_EXERCISE DETAILS_:
The range runs from the line containing "Image resolution: width=758" to the last line of the entries. Copy that range exactly, omitting pictures.

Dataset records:
• • •

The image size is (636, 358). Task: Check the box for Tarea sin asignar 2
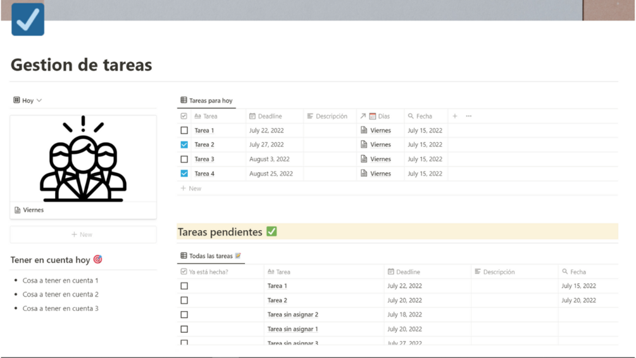184,314
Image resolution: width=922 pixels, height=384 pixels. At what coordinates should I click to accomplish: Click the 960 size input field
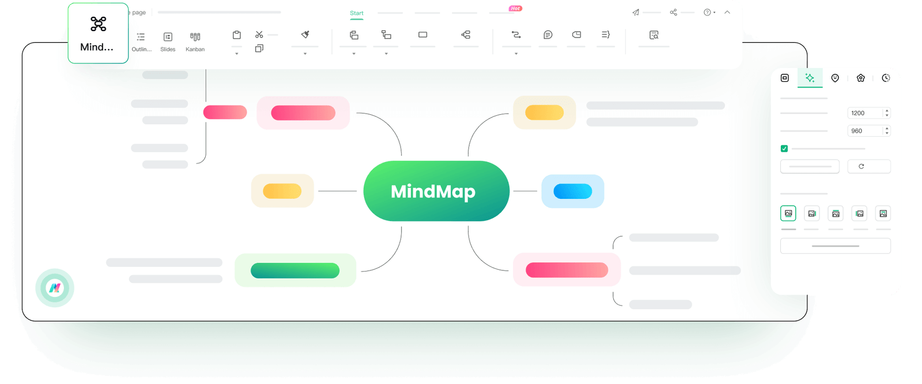[x=864, y=131]
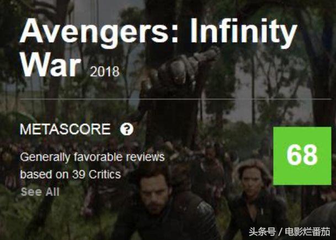The image size is (336, 240).
Task: Click the number 39 in the critics count
Action: point(79,174)
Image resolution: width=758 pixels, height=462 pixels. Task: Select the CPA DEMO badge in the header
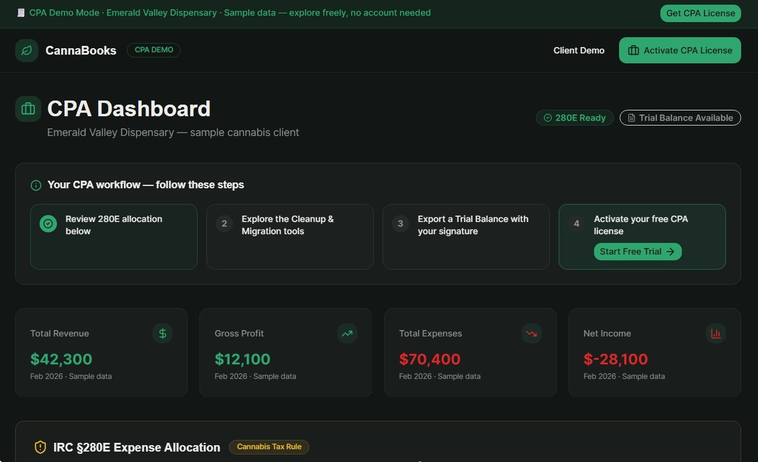click(x=153, y=50)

• • •

_ANSWER SECTION_:
Image resolution: width=758 pixels, height=462 pixels. Task: Select the CPA DEMO badge in the header
click(x=153, y=50)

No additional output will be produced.